VENUS × MARS
金星牡牛座 × 火星魚座
金星が牡牛座で、火星が魚座。心地いいと感じた相手のために、誰にも見えないところで動き続ける。やってることの半分も気づかれてないかもしれない。
感覚で選び、水面下で動く
金星牡牛座の惹かれ方は、体が決める。何度か会って、その人といる空気が馴染んでから心が動く。一度決めたら一途で長い。
火星魚座の動き方は、表に出ない。勝ち負けの外で静かに積むタイプで、支えてる事実を口にしない。そのかわり、誰かの痛みのためなら驚くような力が出る。
この二つが揃うと、あなたの愛情は静かで途切れない。相手の好みを覚えて、そっと予定を空けて、必要な時に黙って動く。押しつけがましさがまったくないぶん、相手は守られてることに気づかないまま守られてるはず。
幅として出るのは、伝わらないまま消耗すること。牡牛座は言い出すのに時間がかかるし、魚座は言わずに済ませようとする。二重に隠れるから、限界が来るまで誰にも届かない。少しだけ、表に出していい。
恋と縁への出方
入口は静かで長い。心はとっくに決まってるのに、押していく形にならない。相手の様子をうかがいながら、時間をかけて近づいていく。
動き出してからは、限りなく尽くす。相手の生活の細かいところまで覚えてるし、疲れてる日は言われる前に動く。しかも一度決めた相手を長く大事にできるので、関係が何年も続く。相手にとっては、責められない安心が流れてる場所になる。

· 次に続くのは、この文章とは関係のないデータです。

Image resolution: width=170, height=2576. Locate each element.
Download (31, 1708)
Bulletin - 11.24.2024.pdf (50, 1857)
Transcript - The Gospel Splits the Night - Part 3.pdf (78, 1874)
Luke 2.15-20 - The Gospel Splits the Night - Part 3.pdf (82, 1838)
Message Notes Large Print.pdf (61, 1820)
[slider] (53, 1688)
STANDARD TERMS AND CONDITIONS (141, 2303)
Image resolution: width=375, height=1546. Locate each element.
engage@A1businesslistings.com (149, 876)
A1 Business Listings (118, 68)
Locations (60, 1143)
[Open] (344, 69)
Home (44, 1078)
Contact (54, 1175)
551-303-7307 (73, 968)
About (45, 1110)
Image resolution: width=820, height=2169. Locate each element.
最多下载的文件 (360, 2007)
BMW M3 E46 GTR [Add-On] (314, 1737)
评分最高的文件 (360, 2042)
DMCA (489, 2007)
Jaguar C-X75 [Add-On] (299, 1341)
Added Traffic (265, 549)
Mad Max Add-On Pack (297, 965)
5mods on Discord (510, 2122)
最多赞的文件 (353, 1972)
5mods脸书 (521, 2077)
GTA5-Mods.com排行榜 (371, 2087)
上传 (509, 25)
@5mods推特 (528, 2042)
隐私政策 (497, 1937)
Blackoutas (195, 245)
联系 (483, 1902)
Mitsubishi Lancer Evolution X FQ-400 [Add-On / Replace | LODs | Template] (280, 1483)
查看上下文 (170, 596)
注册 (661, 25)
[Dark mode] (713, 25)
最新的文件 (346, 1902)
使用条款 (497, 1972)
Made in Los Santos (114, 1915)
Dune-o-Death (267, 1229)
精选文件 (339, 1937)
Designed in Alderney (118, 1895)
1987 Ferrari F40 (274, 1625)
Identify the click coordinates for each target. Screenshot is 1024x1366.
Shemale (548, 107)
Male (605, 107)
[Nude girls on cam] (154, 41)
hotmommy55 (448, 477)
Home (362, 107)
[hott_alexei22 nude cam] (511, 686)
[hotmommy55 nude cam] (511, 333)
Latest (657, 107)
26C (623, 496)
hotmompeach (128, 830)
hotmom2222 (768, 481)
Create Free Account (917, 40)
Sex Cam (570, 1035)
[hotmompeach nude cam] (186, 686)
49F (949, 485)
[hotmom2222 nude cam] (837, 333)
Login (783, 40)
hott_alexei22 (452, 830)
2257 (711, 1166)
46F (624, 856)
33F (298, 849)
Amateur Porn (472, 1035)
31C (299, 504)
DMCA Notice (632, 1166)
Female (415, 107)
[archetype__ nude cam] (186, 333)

つまずくのは、察してほしくなる時。こんなにしてるのに、と数えはじめた時から関係が重くなる。しかも二つとも溜めるほうへ働くので、限界が来た時に急に離れてしまう。溜める前に、してほしいことを一つだけ言葉にしてみて。
もうひとつは、終わった関係を終われないこと。慣れと情の両方が引き止めてくるので、離れるのに人の何倍も時間がかかる。終わったと決めるまでに、何度も同じところを回ってしまうよね。
人との距離の取り方
やわらかくて、めったに怒らない人。人の変化に気づくし、頼まれたら断らない。だから相談も役目も集まってくる。
でも人といた後の消耗は、周りが思ってるより大きい。相手の感情を受け取ってしまうところに、環境の変化への弱さが重なるから、賑やかな日の翌日は動けなくなるはず。
縁は切れにくい。一度大事にした相手のことを、疎遠になっても心に置いてある。付き合いを広げるより、いま隣にいる一人へ注ぐほうが、あなたの力は生きる。無理に顔を広げようとしなくていい。狭い範囲に注いだほうが、あなたの優しさはちゃんと届く。
この組み合わせの活かし方
この配置に必要なのは、動いた分をほんの少し相手へ知らせておくこと。隠す必要がないところまで隠してしまってる。
具体的にひとつ。相手のためにした準備を、一つだけ口に出してみて。「あの場所、行けるように調べてある」くらいでちょうどいい。自慢にはならないし、相手はそこで初めて気づける。
もうひとつは、自分の感覚を満たす習慣を持つこと。好きな香りでも決まった時間のお茶でもいい。誰かのためじゃない心地よさが手元にあると、土台が戻って、また静かに動けるようになるかもしれない。自分の分を、後回しにしないであげて。
見えないところで動ける人は、いちばん深く支えられる。ただ、一つだけ見せていい。届いてはじめて、届く。